[RECORDS FOR THIS EXERCISE Boundary: Start]

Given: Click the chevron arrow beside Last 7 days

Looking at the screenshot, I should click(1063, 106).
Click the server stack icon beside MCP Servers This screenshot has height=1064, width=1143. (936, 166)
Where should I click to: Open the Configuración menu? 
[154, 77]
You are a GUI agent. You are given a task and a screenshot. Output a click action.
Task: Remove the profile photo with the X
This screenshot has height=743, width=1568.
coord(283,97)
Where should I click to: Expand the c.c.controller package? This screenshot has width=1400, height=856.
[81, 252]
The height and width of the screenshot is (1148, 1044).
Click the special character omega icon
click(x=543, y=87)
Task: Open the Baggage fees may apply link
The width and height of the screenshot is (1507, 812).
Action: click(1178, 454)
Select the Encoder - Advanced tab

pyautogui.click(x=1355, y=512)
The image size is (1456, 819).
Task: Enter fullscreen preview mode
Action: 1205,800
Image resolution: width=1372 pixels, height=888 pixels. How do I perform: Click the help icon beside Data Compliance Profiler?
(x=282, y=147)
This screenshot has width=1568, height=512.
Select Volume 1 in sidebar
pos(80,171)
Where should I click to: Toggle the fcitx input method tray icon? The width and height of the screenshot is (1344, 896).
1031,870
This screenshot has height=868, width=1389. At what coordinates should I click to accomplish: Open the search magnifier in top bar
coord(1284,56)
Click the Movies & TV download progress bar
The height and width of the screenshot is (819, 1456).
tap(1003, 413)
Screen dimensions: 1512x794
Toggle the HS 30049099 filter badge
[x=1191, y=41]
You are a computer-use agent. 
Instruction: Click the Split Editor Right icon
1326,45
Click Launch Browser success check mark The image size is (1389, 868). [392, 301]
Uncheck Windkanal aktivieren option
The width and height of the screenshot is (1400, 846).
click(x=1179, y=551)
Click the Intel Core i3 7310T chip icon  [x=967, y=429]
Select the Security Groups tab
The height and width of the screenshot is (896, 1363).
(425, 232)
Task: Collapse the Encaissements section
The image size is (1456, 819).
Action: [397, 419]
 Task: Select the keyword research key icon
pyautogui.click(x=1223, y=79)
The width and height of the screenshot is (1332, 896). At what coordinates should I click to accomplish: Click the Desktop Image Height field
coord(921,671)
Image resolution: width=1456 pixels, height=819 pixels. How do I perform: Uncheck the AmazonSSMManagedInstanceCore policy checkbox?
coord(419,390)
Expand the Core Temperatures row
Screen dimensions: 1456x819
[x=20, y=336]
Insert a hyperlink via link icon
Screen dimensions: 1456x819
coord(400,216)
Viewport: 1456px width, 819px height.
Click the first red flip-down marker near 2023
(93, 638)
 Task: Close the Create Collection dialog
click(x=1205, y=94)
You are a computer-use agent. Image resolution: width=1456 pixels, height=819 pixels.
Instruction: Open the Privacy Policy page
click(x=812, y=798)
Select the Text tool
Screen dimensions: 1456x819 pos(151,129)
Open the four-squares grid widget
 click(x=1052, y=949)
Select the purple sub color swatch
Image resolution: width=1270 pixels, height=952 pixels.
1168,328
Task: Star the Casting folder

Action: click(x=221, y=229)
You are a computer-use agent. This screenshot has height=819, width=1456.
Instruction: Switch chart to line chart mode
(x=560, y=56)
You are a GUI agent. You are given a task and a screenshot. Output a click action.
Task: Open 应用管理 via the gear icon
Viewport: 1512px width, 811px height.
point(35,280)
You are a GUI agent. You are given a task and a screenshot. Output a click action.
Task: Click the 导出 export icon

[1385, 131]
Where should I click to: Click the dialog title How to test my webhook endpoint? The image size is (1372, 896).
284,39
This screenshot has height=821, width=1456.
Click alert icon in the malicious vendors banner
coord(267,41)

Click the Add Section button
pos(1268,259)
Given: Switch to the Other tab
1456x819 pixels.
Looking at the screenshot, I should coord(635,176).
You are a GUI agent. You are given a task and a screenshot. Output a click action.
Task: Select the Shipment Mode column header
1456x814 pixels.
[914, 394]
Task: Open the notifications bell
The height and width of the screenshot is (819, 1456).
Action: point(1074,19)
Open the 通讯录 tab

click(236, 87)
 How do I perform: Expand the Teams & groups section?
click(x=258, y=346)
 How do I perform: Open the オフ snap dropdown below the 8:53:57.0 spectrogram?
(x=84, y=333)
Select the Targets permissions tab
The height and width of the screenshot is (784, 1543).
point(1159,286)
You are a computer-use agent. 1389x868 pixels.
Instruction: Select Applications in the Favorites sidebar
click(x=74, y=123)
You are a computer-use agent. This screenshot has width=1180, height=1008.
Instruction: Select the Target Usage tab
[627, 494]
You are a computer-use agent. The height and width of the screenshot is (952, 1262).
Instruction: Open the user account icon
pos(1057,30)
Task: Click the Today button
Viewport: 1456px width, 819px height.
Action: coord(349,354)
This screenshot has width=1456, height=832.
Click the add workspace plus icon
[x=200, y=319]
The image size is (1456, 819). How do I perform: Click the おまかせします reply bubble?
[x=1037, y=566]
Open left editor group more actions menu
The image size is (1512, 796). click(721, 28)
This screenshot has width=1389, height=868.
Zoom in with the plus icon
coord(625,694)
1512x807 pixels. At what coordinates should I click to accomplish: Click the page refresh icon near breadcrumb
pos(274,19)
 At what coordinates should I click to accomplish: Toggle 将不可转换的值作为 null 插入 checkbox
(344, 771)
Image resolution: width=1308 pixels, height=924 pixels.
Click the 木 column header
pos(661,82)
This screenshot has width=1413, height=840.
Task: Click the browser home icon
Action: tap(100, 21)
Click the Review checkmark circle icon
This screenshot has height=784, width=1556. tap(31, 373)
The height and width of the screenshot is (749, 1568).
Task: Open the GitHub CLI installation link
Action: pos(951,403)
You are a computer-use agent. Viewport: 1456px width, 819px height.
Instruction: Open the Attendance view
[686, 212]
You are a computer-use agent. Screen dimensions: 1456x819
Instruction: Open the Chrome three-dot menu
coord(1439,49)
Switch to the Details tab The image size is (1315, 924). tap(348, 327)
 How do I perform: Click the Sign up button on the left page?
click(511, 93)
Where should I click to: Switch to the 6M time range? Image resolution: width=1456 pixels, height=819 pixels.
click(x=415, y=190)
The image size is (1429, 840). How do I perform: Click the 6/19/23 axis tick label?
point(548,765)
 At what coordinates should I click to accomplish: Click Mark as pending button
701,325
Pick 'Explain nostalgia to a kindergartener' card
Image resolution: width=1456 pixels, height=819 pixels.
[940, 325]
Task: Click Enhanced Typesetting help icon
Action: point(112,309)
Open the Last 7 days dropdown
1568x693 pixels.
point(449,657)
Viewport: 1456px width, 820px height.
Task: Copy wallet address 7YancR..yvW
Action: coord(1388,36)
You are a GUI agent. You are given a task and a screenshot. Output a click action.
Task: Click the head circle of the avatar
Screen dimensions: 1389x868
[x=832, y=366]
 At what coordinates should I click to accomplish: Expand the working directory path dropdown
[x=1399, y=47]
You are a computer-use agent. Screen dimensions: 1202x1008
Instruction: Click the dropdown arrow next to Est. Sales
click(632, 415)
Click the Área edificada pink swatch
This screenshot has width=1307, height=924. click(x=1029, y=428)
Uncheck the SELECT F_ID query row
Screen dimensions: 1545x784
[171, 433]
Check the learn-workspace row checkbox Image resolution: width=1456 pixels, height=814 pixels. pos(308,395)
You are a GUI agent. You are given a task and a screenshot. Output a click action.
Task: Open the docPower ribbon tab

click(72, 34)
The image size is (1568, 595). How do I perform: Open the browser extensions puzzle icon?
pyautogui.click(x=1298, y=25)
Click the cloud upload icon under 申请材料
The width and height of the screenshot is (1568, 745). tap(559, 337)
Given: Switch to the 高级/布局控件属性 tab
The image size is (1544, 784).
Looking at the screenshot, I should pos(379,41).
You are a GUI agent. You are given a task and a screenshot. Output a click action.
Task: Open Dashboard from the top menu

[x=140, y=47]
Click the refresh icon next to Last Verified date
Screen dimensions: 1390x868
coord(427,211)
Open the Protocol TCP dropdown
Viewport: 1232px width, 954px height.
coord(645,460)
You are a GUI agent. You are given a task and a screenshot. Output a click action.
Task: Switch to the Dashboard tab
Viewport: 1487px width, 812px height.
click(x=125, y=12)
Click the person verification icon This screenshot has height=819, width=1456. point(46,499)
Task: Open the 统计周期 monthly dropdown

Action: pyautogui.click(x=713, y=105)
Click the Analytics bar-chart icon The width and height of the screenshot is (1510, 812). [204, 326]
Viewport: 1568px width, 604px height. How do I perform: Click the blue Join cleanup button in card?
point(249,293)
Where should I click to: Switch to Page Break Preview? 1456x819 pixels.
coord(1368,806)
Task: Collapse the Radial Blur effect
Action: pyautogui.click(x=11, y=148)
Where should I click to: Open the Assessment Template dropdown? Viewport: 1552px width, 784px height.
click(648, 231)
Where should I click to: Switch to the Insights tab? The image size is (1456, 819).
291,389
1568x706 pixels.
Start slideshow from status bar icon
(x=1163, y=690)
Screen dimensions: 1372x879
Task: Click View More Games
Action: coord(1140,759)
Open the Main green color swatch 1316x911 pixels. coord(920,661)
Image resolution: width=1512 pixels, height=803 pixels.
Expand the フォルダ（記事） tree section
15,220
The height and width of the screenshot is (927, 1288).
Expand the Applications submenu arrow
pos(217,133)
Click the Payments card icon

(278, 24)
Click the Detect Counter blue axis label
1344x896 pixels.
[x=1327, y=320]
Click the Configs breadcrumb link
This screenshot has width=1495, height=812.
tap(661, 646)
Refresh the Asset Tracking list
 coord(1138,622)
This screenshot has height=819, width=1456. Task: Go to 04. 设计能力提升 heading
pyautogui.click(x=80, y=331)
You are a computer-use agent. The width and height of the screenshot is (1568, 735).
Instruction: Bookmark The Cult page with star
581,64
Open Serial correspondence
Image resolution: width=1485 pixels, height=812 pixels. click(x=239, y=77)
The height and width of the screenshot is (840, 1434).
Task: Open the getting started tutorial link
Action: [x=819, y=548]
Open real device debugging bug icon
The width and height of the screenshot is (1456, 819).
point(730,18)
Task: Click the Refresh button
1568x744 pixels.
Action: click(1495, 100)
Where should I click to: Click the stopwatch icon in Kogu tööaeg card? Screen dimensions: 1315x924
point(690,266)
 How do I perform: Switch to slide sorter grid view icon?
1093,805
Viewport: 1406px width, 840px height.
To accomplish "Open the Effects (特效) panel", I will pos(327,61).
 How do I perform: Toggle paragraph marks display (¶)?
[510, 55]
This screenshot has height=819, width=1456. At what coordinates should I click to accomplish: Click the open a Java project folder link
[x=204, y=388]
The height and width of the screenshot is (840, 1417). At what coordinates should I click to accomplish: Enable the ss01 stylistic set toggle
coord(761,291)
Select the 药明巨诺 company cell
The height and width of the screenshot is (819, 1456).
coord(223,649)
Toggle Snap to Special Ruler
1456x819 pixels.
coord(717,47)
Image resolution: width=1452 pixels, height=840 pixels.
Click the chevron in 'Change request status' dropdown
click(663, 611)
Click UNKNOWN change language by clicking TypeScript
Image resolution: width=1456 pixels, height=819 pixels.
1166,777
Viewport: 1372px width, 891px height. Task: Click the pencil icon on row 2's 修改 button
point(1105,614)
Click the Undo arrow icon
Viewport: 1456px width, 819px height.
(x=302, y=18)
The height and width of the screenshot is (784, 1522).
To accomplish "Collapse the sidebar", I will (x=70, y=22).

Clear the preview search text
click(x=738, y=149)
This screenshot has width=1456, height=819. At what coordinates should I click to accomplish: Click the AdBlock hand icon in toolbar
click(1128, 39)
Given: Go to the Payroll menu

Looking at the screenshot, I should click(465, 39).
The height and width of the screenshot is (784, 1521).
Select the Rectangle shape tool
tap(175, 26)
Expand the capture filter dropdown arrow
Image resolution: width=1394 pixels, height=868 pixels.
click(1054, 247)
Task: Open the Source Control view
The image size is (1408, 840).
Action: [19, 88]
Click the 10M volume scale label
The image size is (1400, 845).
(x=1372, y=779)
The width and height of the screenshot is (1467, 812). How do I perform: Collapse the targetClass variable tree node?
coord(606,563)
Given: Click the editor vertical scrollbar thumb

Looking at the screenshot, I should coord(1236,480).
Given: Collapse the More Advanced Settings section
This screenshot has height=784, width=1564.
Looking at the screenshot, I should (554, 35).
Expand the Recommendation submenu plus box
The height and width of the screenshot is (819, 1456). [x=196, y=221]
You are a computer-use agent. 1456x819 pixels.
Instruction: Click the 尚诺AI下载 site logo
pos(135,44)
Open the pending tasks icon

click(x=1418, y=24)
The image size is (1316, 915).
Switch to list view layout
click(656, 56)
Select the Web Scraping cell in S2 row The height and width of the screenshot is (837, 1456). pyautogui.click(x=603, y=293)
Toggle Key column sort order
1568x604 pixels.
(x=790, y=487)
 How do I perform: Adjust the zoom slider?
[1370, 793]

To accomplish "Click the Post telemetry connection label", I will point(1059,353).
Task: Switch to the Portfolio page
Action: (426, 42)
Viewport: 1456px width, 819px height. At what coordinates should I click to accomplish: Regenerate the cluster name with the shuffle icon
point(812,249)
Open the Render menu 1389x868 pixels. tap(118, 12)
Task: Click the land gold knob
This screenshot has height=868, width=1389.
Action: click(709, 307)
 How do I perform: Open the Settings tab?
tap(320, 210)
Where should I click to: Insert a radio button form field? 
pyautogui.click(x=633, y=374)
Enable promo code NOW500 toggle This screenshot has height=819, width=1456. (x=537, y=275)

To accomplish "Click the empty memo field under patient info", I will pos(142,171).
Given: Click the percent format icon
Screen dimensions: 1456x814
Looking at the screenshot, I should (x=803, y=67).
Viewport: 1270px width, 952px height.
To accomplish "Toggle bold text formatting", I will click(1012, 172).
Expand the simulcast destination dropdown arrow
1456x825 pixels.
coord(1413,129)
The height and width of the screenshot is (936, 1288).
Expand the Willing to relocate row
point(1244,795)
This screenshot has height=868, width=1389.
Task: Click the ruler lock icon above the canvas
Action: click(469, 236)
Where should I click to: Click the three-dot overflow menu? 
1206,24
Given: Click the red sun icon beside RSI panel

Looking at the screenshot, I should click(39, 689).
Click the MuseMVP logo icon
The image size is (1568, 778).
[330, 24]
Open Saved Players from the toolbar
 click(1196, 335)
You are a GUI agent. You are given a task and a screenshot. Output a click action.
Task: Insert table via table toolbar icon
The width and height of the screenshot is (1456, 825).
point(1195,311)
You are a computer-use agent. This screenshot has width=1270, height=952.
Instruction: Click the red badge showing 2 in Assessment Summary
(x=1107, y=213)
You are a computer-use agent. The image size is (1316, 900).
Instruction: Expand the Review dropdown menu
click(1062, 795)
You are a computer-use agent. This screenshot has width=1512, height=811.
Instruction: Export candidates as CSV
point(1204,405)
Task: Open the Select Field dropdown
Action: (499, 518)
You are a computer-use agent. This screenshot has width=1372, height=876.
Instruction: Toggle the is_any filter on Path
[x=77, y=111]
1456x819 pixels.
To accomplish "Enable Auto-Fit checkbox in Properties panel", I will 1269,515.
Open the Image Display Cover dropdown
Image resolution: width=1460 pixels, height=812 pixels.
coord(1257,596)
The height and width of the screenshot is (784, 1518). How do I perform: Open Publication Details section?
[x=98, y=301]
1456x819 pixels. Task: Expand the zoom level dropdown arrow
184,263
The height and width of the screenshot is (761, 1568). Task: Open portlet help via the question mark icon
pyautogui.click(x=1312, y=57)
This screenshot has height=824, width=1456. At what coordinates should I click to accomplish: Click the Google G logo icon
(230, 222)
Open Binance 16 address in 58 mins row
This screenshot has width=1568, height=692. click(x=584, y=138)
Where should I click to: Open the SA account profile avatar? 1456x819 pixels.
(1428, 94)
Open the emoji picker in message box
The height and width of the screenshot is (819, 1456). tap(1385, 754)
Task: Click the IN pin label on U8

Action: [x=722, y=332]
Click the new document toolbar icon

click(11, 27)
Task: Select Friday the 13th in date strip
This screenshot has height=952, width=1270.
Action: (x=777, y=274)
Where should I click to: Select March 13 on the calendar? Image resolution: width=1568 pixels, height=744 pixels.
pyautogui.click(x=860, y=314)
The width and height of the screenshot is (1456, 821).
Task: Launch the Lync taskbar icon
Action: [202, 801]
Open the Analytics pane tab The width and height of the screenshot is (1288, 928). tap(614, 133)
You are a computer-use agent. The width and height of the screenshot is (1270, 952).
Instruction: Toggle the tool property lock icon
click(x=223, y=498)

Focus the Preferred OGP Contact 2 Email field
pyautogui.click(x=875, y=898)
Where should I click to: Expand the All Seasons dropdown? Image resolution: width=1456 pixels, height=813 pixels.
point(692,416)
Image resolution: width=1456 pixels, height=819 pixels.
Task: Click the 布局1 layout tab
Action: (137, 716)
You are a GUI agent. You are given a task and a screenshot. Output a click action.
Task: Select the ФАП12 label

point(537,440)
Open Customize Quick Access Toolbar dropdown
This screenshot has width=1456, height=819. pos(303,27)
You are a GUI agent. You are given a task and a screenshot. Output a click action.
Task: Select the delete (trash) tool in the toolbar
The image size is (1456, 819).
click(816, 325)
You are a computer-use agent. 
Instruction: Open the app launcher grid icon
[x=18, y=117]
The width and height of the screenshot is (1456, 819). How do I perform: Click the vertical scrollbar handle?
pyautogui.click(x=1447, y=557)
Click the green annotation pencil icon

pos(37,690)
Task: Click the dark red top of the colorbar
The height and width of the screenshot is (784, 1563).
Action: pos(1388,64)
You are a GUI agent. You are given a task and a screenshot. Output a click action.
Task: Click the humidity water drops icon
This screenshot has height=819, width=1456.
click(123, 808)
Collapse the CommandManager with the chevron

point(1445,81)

[RECORDS FOR THIS EXERCISE Boundary: End]

**EXERCISE BRIEF:** For each line above that contains the word "Analytics", make a copy.

**RESULT:**
Click the Analytics bar-chart icon The width and height of the screenshot is (1510, 812). [204, 326]
Open the Analytics pane tab The width and height of the screenshot is (1288, 928). tap(614, 133)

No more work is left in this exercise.